あの、声の大きいケイコの声が聞こえない。それはもう、寝てしまったのかもしれないし、そうでないかもしない、どっち? どっちなの、なんで聞こえないの、と繰り返すマチコです。そして、


「なんでかなぁ、もう会うつもりは無かったのに、なんで心配させるのよ、あの子は」とぶつぶつ言いながら、その場をクルクルと回り出すマチコです。


「まさか、まさかね。でも、だって。あぁぁぁ、なんなのよぉぉぉ、全く、あの子は、もうぉぉぉ」


クルクルと回るのを止めたマチコは超特急で、今来た風の道を引き返すのでした、ビューン。



その頃、ケイコは知り合いのアホウドリに乗って沖合を眺めていました。
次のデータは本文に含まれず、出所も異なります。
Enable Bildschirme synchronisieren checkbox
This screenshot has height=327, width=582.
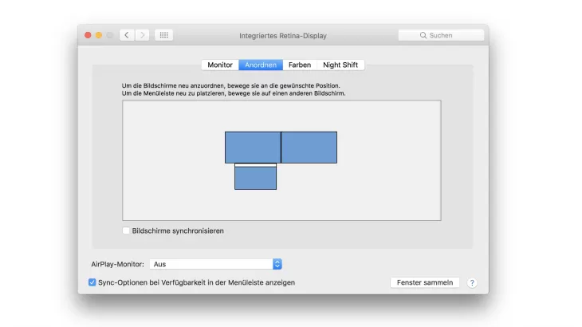pos(127,230)
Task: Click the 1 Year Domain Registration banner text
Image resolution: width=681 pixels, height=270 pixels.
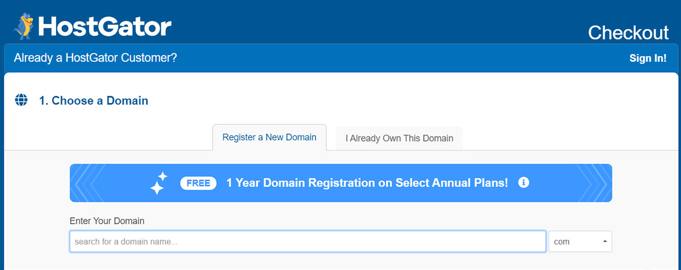Action: click(367, 183)
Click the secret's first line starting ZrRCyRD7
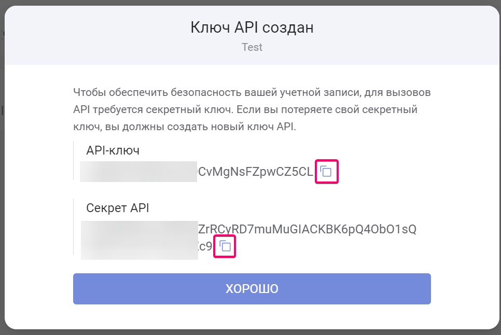 click(x=307, y=229)
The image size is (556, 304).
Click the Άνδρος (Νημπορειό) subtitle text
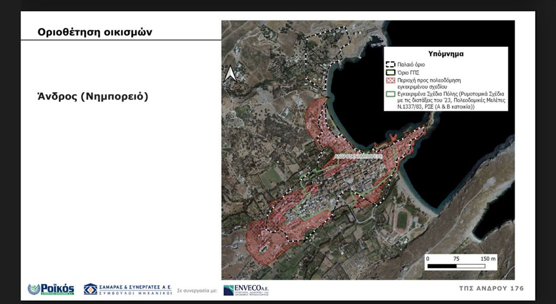tap(93, 97)
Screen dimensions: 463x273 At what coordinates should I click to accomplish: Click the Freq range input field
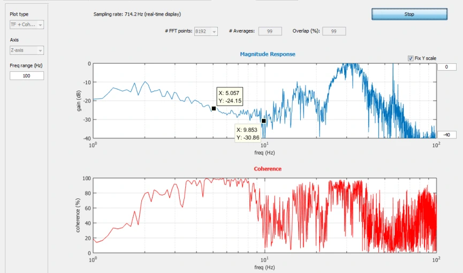pyautogui.click(x=27, y=76)
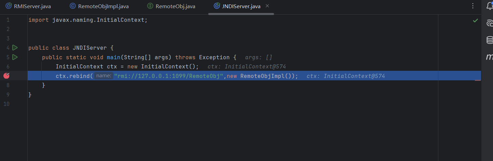The image size is (493, 161).
Task: Click the red error stripe mark in scrollbar
Action: (478, 80)
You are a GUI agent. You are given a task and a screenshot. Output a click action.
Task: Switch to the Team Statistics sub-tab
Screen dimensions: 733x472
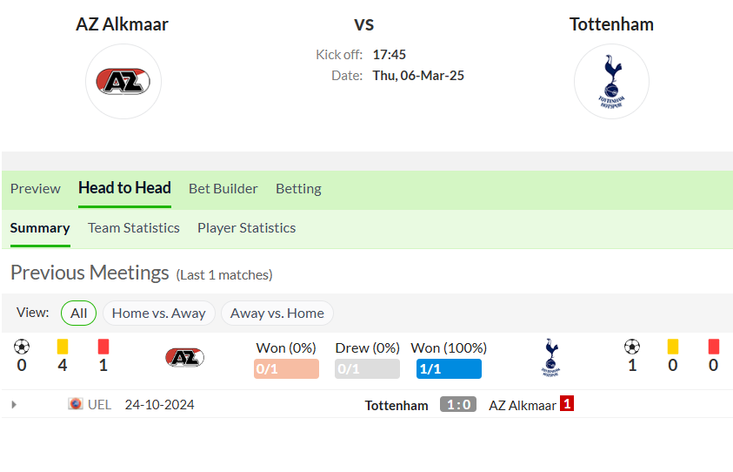[x=134, y=228]
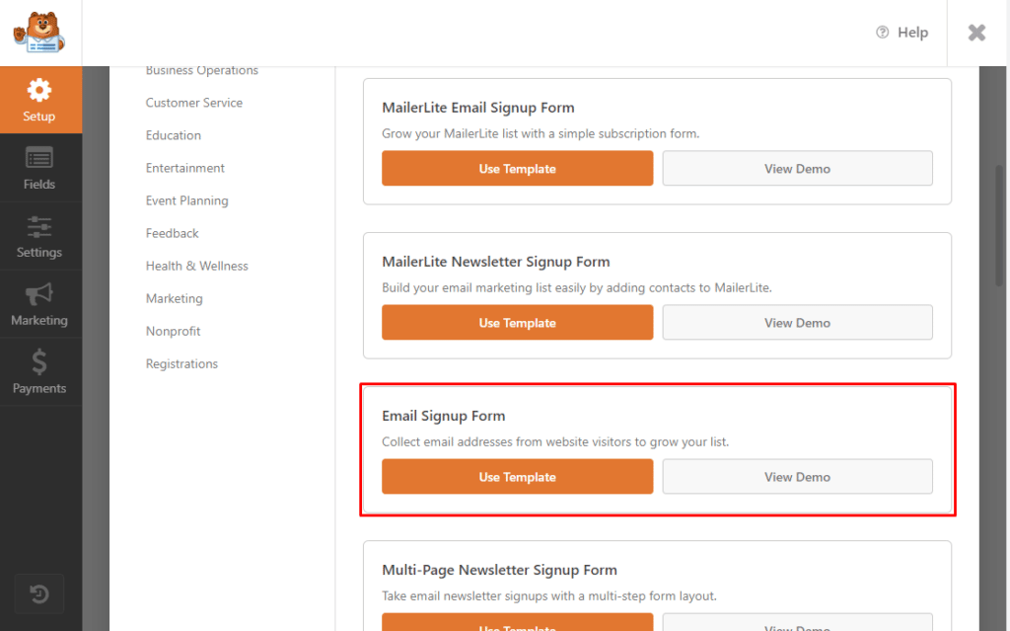Use Template for Multi-Page Newsletter Signup Form
This screenshot has width=1010, height=631.
[517, 626]
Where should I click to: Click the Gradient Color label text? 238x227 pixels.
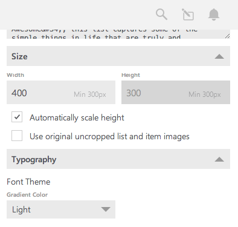coord(27,195)
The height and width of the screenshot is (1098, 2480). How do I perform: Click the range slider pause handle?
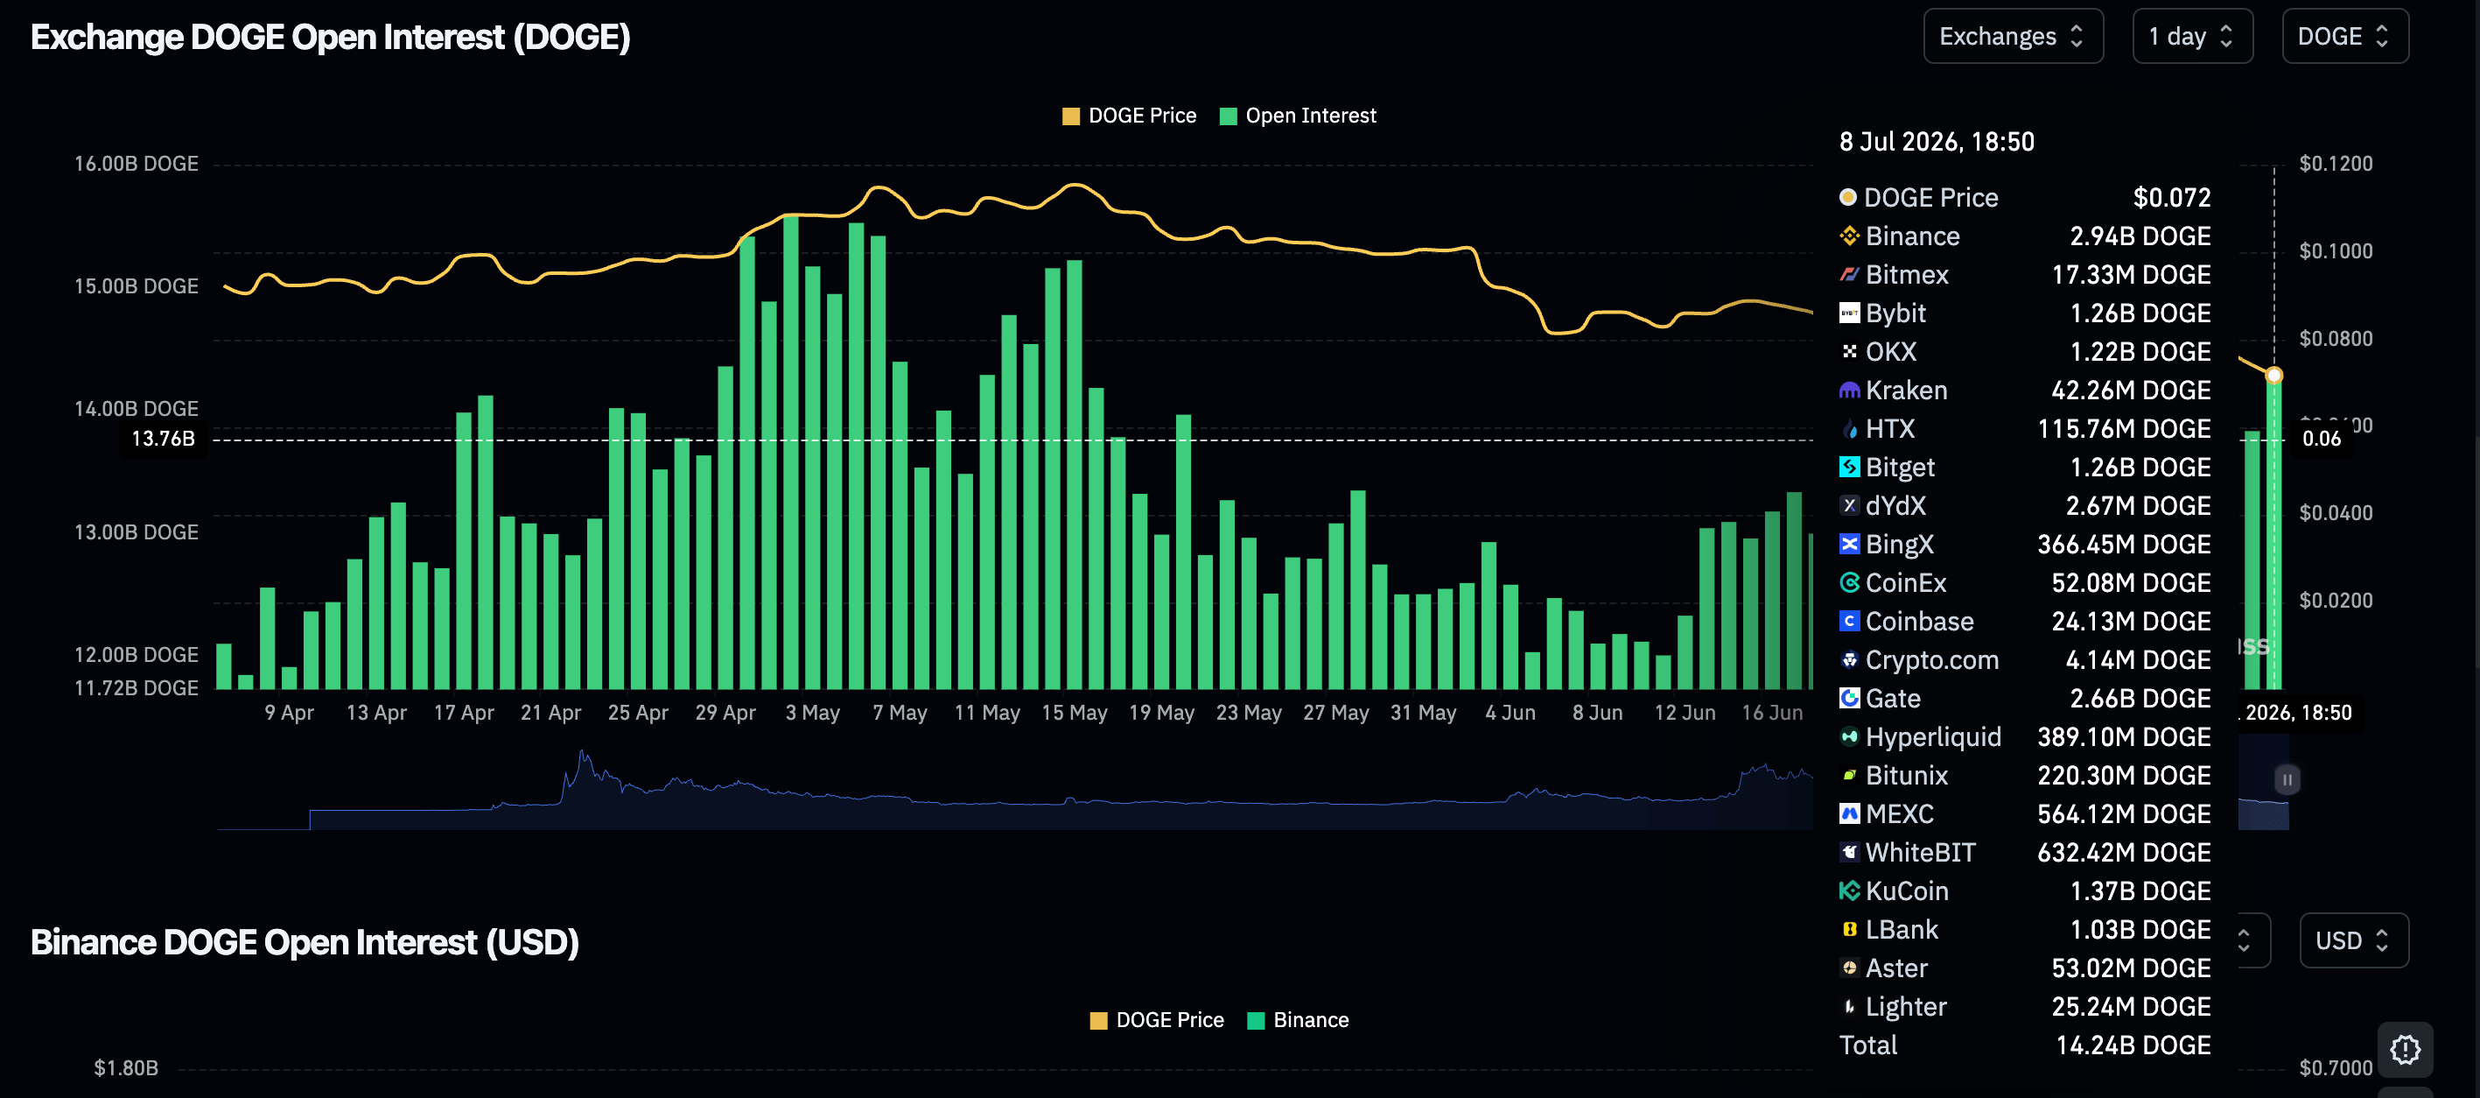pyautogui.click(x=2286, y=779)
それは仲良しイルカの群れを探し、その背中に乗って波乗りをしようと考えたからです。しかし、イルカの群れがこの付近に回遊してくるのは夏の季節、今はまだ春真っ盛りです。


「居ないね〜」としょんぼりするケイコは、そのまま海辺に向かいます。その途中でアホウドリから降りると、小さな波めがけて波乗りに挑みます。今度こそ、と意気込むケイコですが、その顔に根性が宿っていません。これが最後の挑戦となるかもしれない大事な機会というのにです。


それは、どう頑張っても私にはできっこない、という諦めの境地かもしれません。でも、どこかで、『できるかも』と淡い期待だけは持ち続けるケイコでもあります。


しかし、そんな中途半端な気持ちで挑んでも良い結果は得られないというもの、それが掟です。ほら、案の定、小さい波だからと油断した隙に、ポチャッと沈んでいくケイコです。


砂浜に寄せる波、それはザブーン。そこにケイコの土左衛門が横たわっていました。そして、精も根も尽き果てたケイコに追い打ちをかけるようにザブーンが続きます。遊ぶ体力は無限でも気力と根性には限りがあるのです、はい。


「ちょっとぉ、あんたぁ、なにやってるのよぉぉぉ」


ピクリともしない土左衛門に声をかけるマチコです。その表情は呆れつつも、心配しきった顔でもありました。もし返事がなかったら、もしこのままだったら、とヤキモキするのでした。


「マチコ〜、おかえり〜」


最後の力を振り絞るようにしてマチコを見上げるケイコです。それでもその顔は笑顔に満ち、安心したのか、ガクッと頭を下げてしまいました。


「おかえりじゃないわよぉ、あんたってっもぉぉぉ、しょうがないんだからぁ。そんなになるまで遊んでたらねぇ、消えちゃうわよぉ、たぶん」

「へへ」


「で、なにしてたの? まさか、アレを? おバカなあんたには無理だって」

「できるもん、あと、もう少しだもん」

「懲りないわねぇ、仕方のない子。そんじゃぁ」


マチコはケイコに手を差し伸べると、それを掴んで立ち上がるケイコです。するとマチコは、「じゃあぁ、行くわよぉぉぉ」とケイコとダンスをするかのように組むと、その姿勢で海に向かいます。


そして、微かに浮かんでいるケイコとマチコは、ススーと滑るように進むと、波際を超え海の上を水しぶきを上げながら滑って行きます。


「キャハハハ」


ケイコは歓喜の声を上げ、大喜びです。何度も落ちた海の上を、何度挑んでも出来なかった波乗りが、今、マチコと一緒に出来るようになりました。


いいえ、これはマチコがケイコをリードしているからこそ出来ていることなのです。


「ほらぁ、あんたもやるのよぉ、ほらぁ」

「キャハハハ」


マチコが何を言っても喜んでばかりのケイコです。そんな、はしゃぐばかりのケイコを見ながら、「あんたってぇ、もうぉぉぉ」と言うマチコも楽しそうな顔で一杯です。


こうしてマチコは、暫くはここに居ようかな、私が付いていないと大変なことになりそうだから、この子はアホだから仕方ない、と思ったそうです。